Um quarto minúsculo, uma mesa pequena, internet péssima e uma única sanita para um piso completo: é assim que Mariana Gomes, de 19 anos e estudante na Faculdade de Direito da Universidade de Lisboa, relata ao i as condições sanitárias com que se deparou nos últimos dias. Infetada com covid-19 desde 12 de outubro, foi transferida na sexta-feira de uma residência dos Serviços de Ação Social daquela universidade para a Pousada da Juventude de Lisboa, devido a um surto de covid-19 noutra residência, mas aquilo que tem vivido diz ser “deplorável”.
“Encaminharam-me para o quarto mais pequeno desta pousada e colocaram mais três pessoas lá dentro que eu nem conhecia. Isto para fazer isolamento, comer, estudar, dormir e ter aulas. Um quarto minúsculo. Não tínhamos sítio onde arrumar as nossas malas nem sequer conseguíamos estar de pé. Tínhamos de estar pelos corredores e de porta aberta. Tínhamos uma mesa pequeníssima no quarto com uma cadeira. Sem condições para nada. Nem sequer para estar numa chamada Zoom por causa da internet”, começou por dizer, admitindo que está atualmente a faltar às aulas que são obrigatórias.
“Disseram que nos davam todas as condições na pousada. Mas não. Perguntei como é que eu tinha aulas, porque a minha avaliação é oral e sem essa avaliação não tenho notas e chumbo à cadeira. E disseram-me que podia sempre ir para o chão do corredor. Ficámos muito preocupadas com toda esta situação. Vimos os nossos direitos fundamentais serem violados”, reforçou, explicando até que chegou a contactar a Saúde 24, que lhe disse que as condições em que vivia eram “ilegais”.

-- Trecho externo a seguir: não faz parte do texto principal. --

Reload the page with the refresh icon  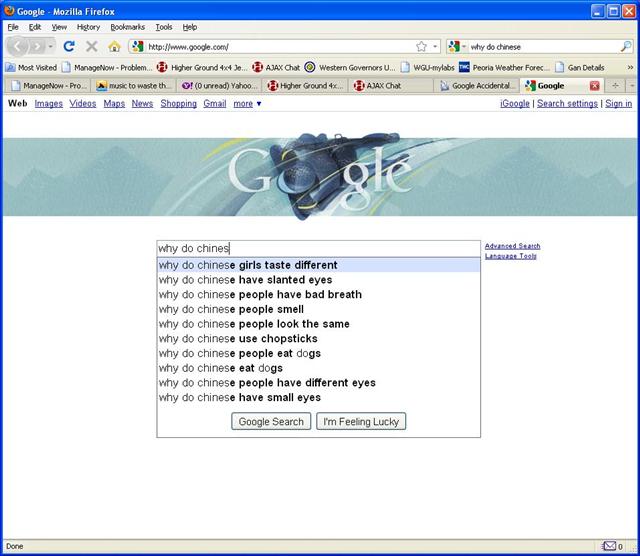point(69,46)
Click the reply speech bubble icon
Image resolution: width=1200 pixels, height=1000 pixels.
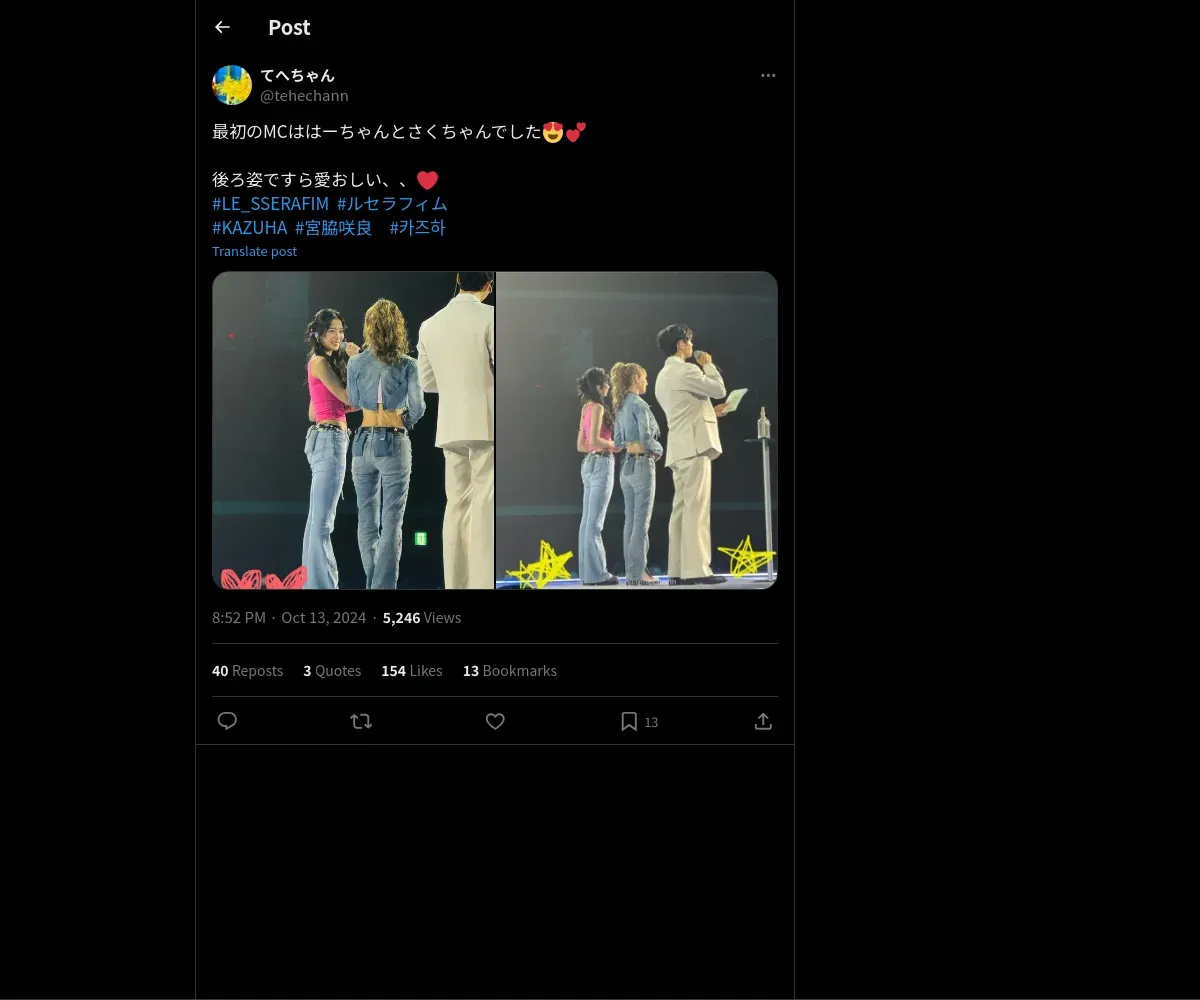227,721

Considerada uma pessoa de risco devido a vários problemas respiratórios, Mariana Gomes, depois de muitas tentativas para tentar resolver o problema – com a Comissão de Direitos da residência e os Serviços de Ação Social da universidade –, foi transferida no fim de semana para um quarto duplo. E é lá que está agora. Mas não chega, diz. “Eu e outra rapariga viemos para outro quarto, mas dissemos que esta não é a solução, porque sabemos que há quartos vazios na pousada. É em quartos individuais que se faz o isolamento. Estou a tentar tudo. Disse-lhes que era a segunda vez que contraía a covid-19 e que na primeira vez quase tinha estado numa cama de hospital. É a minha saúde que está em causa”, atirou, exigindo ainda que sejam tidas em conta as restrições alimentares.
“Eu e a rapariga com quem estou temos restrições. Somos intolerantes à lactose, e ela também ao glúten. E praticamente não jantamos, porque dão-nos quase sempre comida com glúten ou com lactose”, rematou.

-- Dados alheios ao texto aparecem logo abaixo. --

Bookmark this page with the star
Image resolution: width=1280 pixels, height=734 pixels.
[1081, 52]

De quem é a responsabilidade
Questionado pelo i, o administrador dos Serviços de Ação Social da Universidade de Lisboa, Carlos Mesquita, descartou responsabilidades e sublinhou que as condições atuais dos estudantes são aquelas que “a autoridade de saúde considera adequadas”, uma vez que foi garantido que as instalações disponibilizadas pela Câmara Municipal de Lisboa eram “adequadas para este efeito”. O Ministério da Ciência, Tecnologia e Ensino Superior, por seu turno, também confirmou ao i a transição para a Pousada da Juventude de Lisboa “de acordo com as orientações dadas pelas entidades de saúde”.
A Associação Académica de Lisboa apresentou, porém, uma nota de “repúdio” ao Serviço de Ação Social da Universidade de Lisboa, de modo a pedir justificações e também “soluções para que este problema não se repita ao longo da crise pandémica da covid-19”.
Sindicato alerta para problemas
De acordo com o presidente do Sindicato Nacional do Ensino Superior, Gonçalo Velho, estes problemas de alojamento para alunos universitários já se faziam prever, apontando, por isso, o dedo ao Governo.
“A manobra de propaganda do Governo não resultou. Como é óbvio, o problema do alojamento não está em nada resolvido. E os estudantes, sobretudo aqueles que são os mais frágeis e em piores situações económicas, vão estar duplamente expostos ao vírus. Acho que os portugueses não estão a ter consciência de como as populações universitárias poderão vir a ser um dos principais focos de surto. É urgente que se tome consciência”, refletiu, confessando ainda ao i que é preciso estar também de olhos postos nos professores.
“Neste momento, o perigo está cada vez mais a consciencializar a classe docente em relação à possibilidade de contágio, porque estes alunos estão a viver nestas condições e podem vir a trazer o contágio para dentro das salas de aula. Até que ponto é que os decentes estão a ter conhecimento dos casos positivos?”, questionou Gonçalo Velho.